Problem to solve :: Starting at the line containing "Where should I" and running through the end of the items, rewrite the text with "option" changed to "choice" and nothing else altered. Omit the pictures.

=====

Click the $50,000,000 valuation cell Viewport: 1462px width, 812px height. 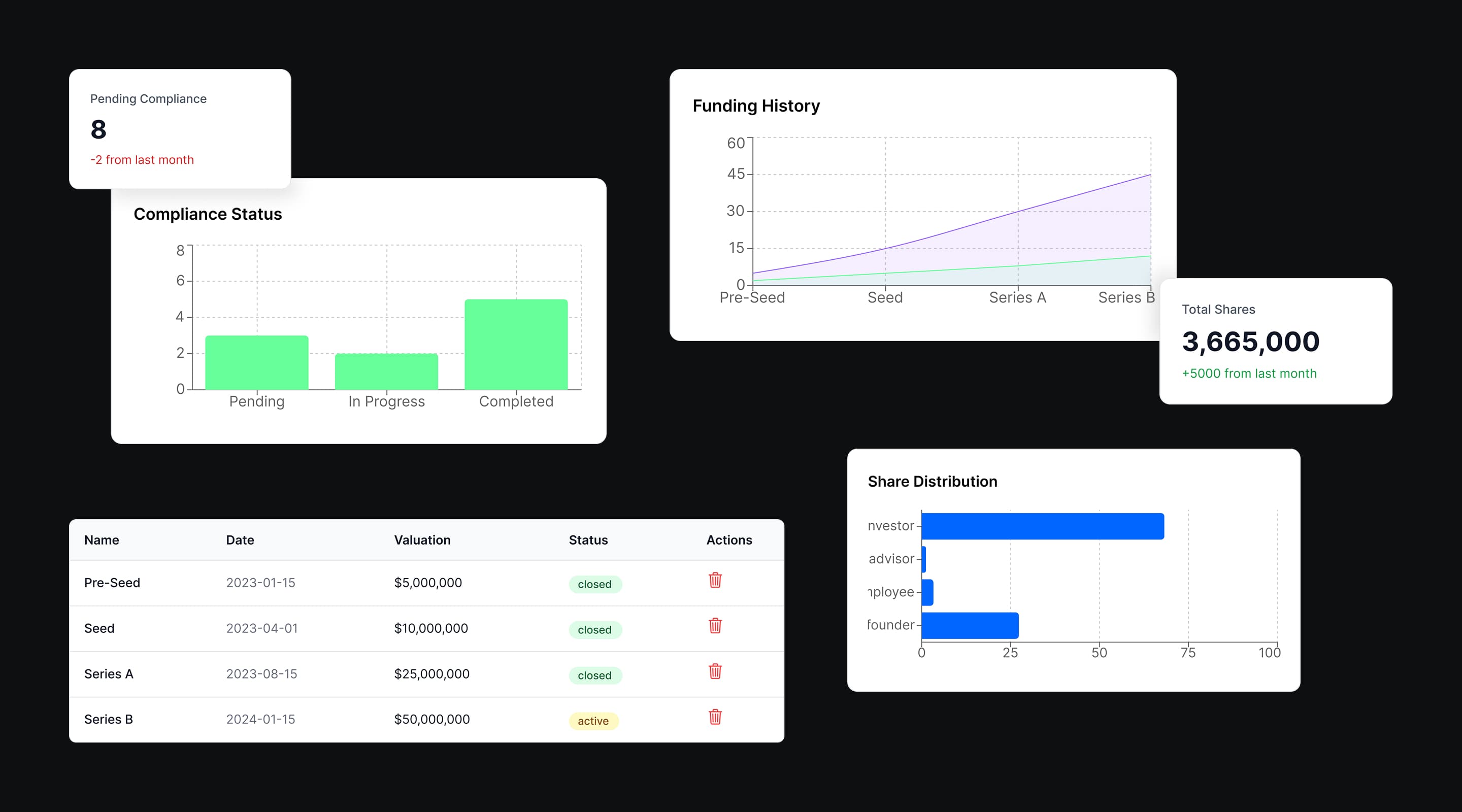point(431,719)
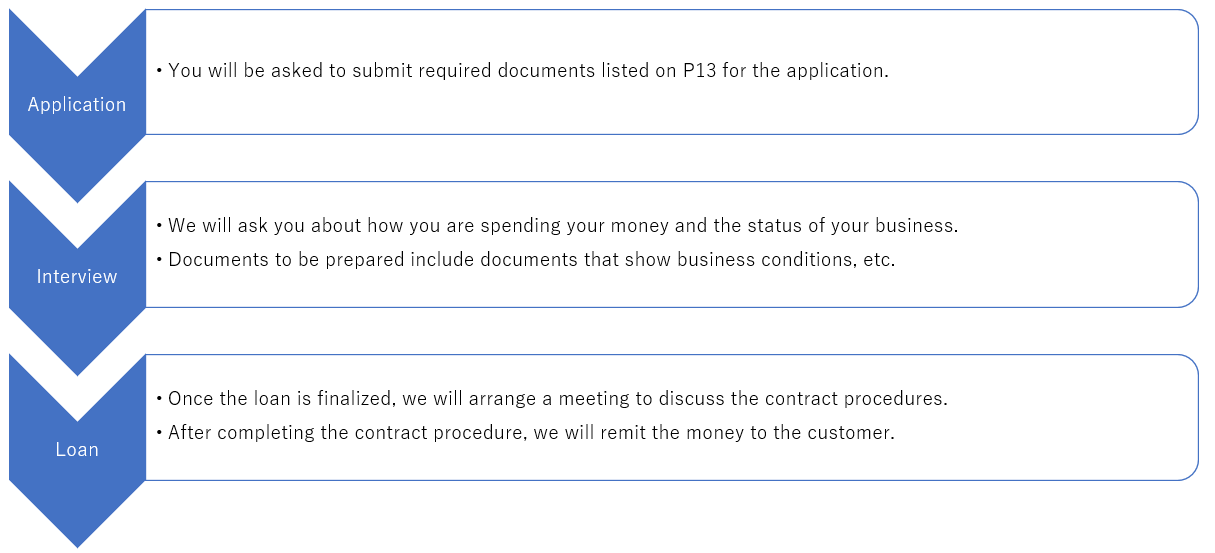The height and width of the screenshot is (553, 1215).
Task: Click the "Interview" label text
Action: [x=77, y=277]
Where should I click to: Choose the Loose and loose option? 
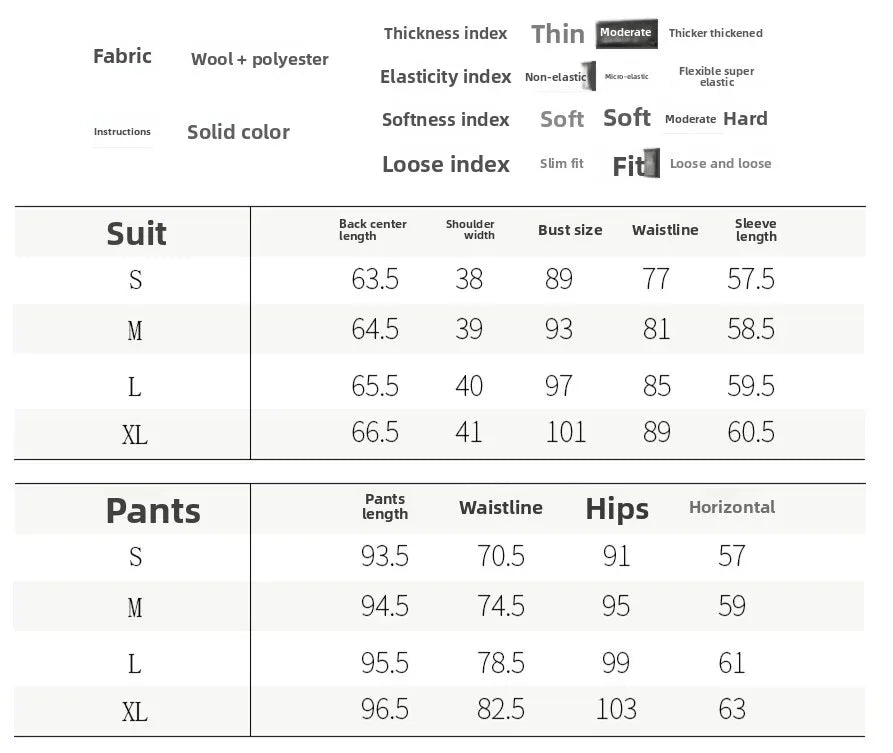point(720,164)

=====

Result of this task ::
Where should I click to: Choose the Loose and loose choice? 
point(720,164)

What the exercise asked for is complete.